Nel 1929 il presbitero cattolico inglese Ronald Arbuthnott Knox, teologo e autore a sua volta, si spinse fino alla stesura di un «decalogo», che oggi appare piuttosto ingenuo, ma resta divertente da consultare:
1) il colpevole dev’essere un personaggio che compare nella storia fin dalle prime pagine e il lettore non deve poter seguire i suoi pensieri; 2) gli interventi soprannaturali o paranormali sono esclusi dalla storia; 3) sono consentiti al massimo una stanza segreta o un passaggio segreto; 4) non possono essere impiegati veleni sconosciuti né può essere impiegato uno strumento che necessiti lunghe spiegazioni scientifiche; 5) non ci dev’essere nessun personaggio cinese; 6) nessun evento casuale dev’essere di aiuto all’investigatore né egli può avere un’inspiegabile intuizione che poi si dimostri esatta; 7) l’investigatore non può essere il colpevole; 8) l’investigatore non può scoprire alcun indizio che non sia subito presentato anche al lettore; 9) l’amico stupido dell’investigatore non deve nascondere i propri pensieri e la sua intelligenza dev’essere al di sotto di quella del lettore medio; 10) non ci devono essere fratelli gemelli né sosia, a meno che non siano stati presentati fin dall’inizio della storia.

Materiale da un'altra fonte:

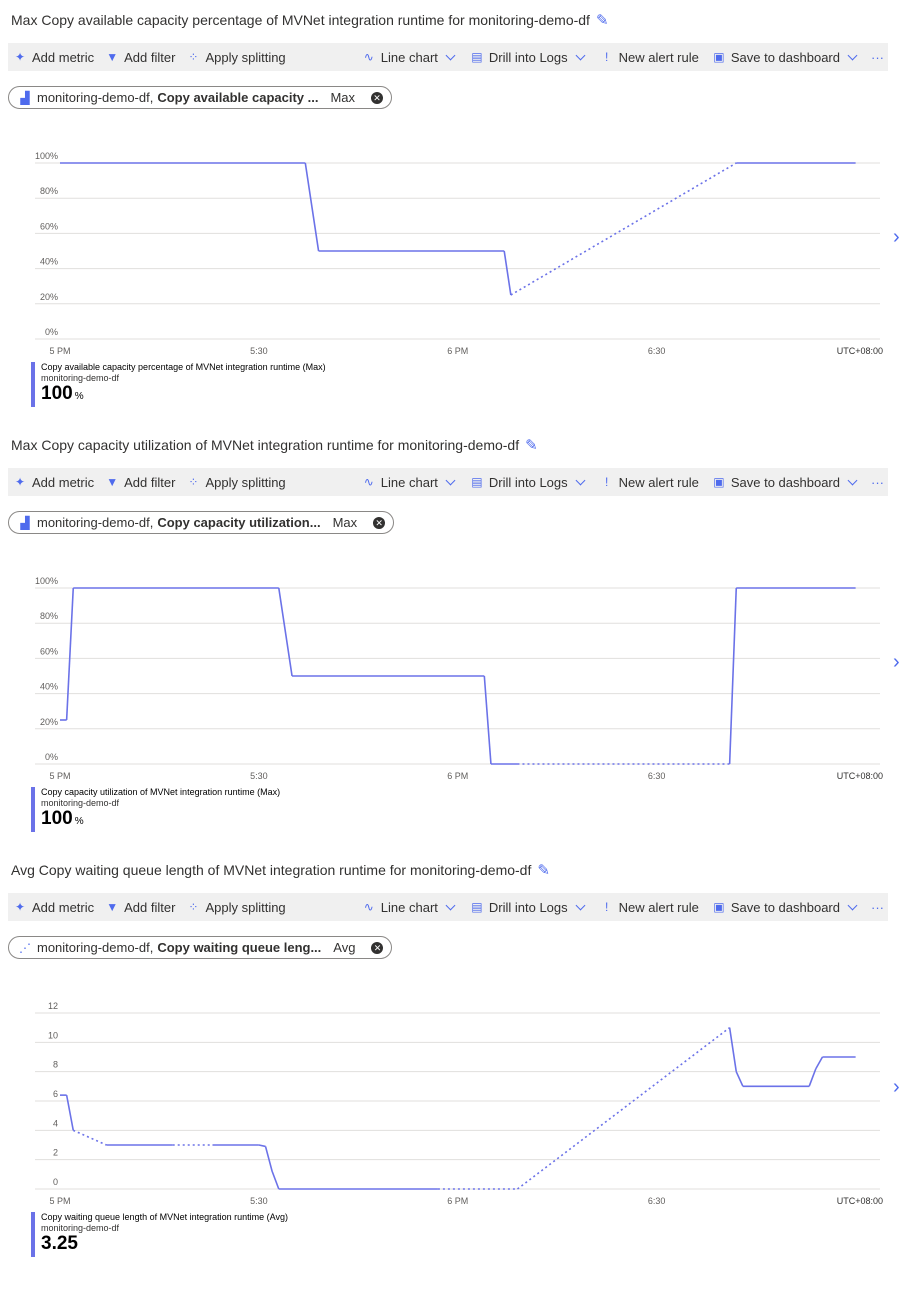 This screenshot has height=1296, width=918. I want to click on toolbar-left-group: ✦ Add metric ▼ Add filter ⁘ Apply splitting, so click(149, 57).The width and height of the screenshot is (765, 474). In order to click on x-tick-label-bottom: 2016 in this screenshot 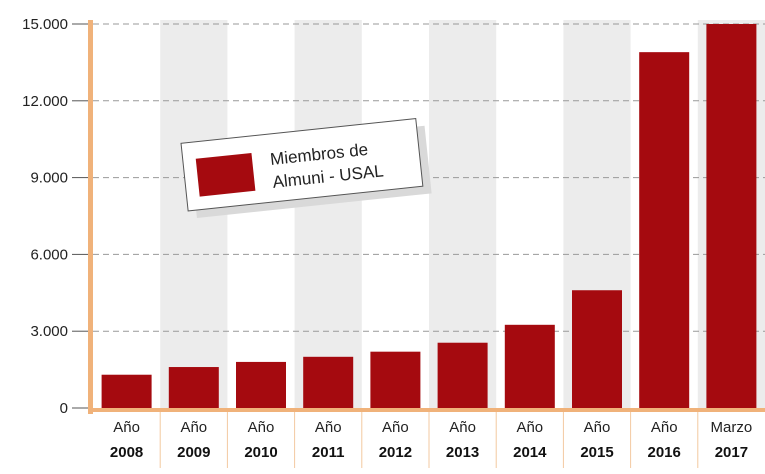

Qualcuno, tra un sorriso e l’altro, potrebbe chiedersi cosa c’entrino i cinesi: il punto 5 si spiega infatti con l’inflazione di villain di origine cinese nella narrativa di consumo dell’epoca... E se il decalogo di Knox mostra i suoi anni, ci dice almeno perché l’Edipo re di Sofocle non può essere annoverato tra i proto-gialli: si veda il punto 7.
Giunti a questo punto, però, dipende dalla sensibilità di ognuno se includere nel giallo anche il noir, il thriller o il giallo storico, così come scegliere se includere o escludere il giallo «concettuale»: che fare di Quer pasticciaccio brutto de via Merulana di Carlo Emilio Gadda, ad esempio?
La nostra tradizione fumettistica offre una possibile risposta: tutti ricorderanno che il sottotitolo degli albi di «Diabolik» delle sorelle Giussani – senz’altro un noir – era Il giallo a fumetti; e se si entra nel campo della letteratura disegnata italiana verrà doveroso citare almeno Il commissario Spada di Gianluigi Gonano e Gianni De Luca, il Sam Pezzo di Vittorio Giardino, nonché i bonelliani Nick Raider e Julia, creati rispettivamente da Claudio Nizzi e Giancarlo Berardi.
Approdati che si è in Italia – con un salto purtroppo inevitabile, perché il mondo del giallo è assai vasto: abbiamo ad esempio bypassato il fertile filone scandinavo, di cui si ricorderà quantomeno Il senso di Smilla per la neve di Peter Høeg – sarebbe difficile stilare una lista di autori senza far torto a qualcuno, vista la quantità di abili giallisti a cui ha dato i natali il nostro Paese, ma si citeranno almeno quelli storici: Giorgio Scerbanenco, ormai accettato come padre del giallo italiano moderno; Andrea Camilleri, per quanto la brillante idea del «commissario a carattere regionale» dietro a Montalbano abbia dato origine a legioni di emuli non sempre all’altezza; nonché Umberto Eco, che mischiando giallo e storia ci ha dato il suo capolavoro Il nome della rosa – e se anche qui gli emuli discutibili non mancano, la qualità del testo ci permette di perdonarlo facilmente, tanto più che, senza emulazione, neanche sarebbe nato Sherlock Holmes da Auguste Dupin.